Convert every line of the records below into a Markdown table with two columns, Row and Line, numbering the rows and leaving out blank lines.

• _Exercise input_
++++++++++++++++++++

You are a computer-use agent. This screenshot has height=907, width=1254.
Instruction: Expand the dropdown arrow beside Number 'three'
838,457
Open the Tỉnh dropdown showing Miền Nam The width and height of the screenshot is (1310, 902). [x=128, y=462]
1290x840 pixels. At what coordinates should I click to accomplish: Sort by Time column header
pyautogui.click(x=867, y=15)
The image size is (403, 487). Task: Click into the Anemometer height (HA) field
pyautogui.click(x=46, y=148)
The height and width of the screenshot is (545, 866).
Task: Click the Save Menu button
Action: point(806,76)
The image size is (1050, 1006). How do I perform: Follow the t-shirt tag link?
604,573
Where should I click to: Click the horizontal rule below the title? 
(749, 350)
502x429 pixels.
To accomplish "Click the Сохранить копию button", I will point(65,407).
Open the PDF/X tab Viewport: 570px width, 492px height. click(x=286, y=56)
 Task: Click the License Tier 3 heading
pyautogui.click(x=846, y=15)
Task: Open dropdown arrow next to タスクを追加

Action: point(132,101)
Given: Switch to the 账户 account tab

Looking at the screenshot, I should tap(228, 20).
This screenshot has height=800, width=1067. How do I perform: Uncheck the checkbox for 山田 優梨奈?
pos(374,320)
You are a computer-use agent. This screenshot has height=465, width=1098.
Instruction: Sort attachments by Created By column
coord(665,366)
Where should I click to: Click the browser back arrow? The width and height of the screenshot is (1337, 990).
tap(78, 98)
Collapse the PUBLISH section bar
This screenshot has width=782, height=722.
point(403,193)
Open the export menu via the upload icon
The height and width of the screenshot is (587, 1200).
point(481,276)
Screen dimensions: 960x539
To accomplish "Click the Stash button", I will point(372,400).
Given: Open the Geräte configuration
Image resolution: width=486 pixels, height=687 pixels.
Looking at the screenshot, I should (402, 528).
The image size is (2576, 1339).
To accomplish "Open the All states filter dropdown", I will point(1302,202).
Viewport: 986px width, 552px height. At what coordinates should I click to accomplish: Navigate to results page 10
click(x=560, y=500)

++++++++++++++++++++

• _Result of this task_
| Row | Line |
|---|---|
| 1 | You are a computer-use agent. This screenshot has height=907, width=1254. |
| 2 | Instruction: Expand the dropdown arrow beside Number 'three' |
| 3 | 838,457 |
| 4 | Open the Tỉnh dropdown showing Miền Nam The width and height of the screenshot is (1310, 902). [x=128, y=462] |
| 5 | 1290x840 pixels. At what coordinates should I click to accomplish: Sort by Time column header |
| 6 | pyautogui.click(x=867, y=15) |
| 7 | The image size is (403, 487). Task: Click into the Anemometer height (HA) field |
| 8 | pyautogui.click(x=46, y=148) |
| 9 | The height and width of the screenshot is (545, 866). |
| 10 | Task: Click the Save Menu button |
| 11 | Action: point(806,76) |
| 12 | The image size is (1050, 1006). How do I perform: Follow the t-shirt tag link? |
| 13 | 604,573 |
| 14 | Where should I click to: Click the horizontal rule below the title?  |
| 15 | (749, 350) |
| 16 | 502x429 pixels. |
| 17 | To accomplish "Click the Сохранить копию button", I will point(65,407). |
| 18 | Open the PDF/X tab Viewport: 570px width, 492px height. click(x=286, y=56) |
| 19 |  Task: Click the License Tier 3 heading |
| 20 | pyautogui.click(x=846, y=15) |
| 21 | Task: Open dropdown arrow next to タスクを追加 |
| 22 | Action: point(132,101) |
| 23 | Given: Switch to the 账户 account tab |
| 24 | Looking at the screenshot, I should tap(228, 20). |
| 25 | This screenshot has height=800, width=1067. How do I perform: Uncheck the checkbox for 山田 優梨奈? |
| 26 | pos(374,320) |
| 27 | You are a computer-use agent. This screenshot has height=465, width=1098. |
| 28 | Instruction: Sort attachments by Created By column |
| 29 | coord(665,366) |
| 30 | Where should I click to: Click the browser back arrow? The width and height of the screenshot is (1337, 990). |
| 31 | tap(78, 98) |
| 32 | Collapse the PUBLISH section bar |
| 33 | This screenshot has width=782, height=722. |
| 34 | point(403,193) |
| 35 | Open the export menu via the upload icon |
| 36 | The height and width of the screenshot is (587, 1200). |
| 37 | point(481,276) |
| 38 | Screen dimensions: 960x539 |
| 39 | To accomplish "Click the Stash button", I will point(372,400). |
| 40 | Given: Open the Geräte configuration |
| 41 | Image resolution: width=486 pixels, height=687 pixels. |
| 42 | Looking at the screenshot, I should (402, 528). |
| 43 | The image size is (2576, 1339). |
| 44 | To accomplish "Open the All states filter dropdown", I will point(1302,202). |
| 45 | Viewport: 986px width, 552px height. At what coordinates should I click to accomplish: Navigate to results page 10 |
| 46 | click(x=560, y=500) |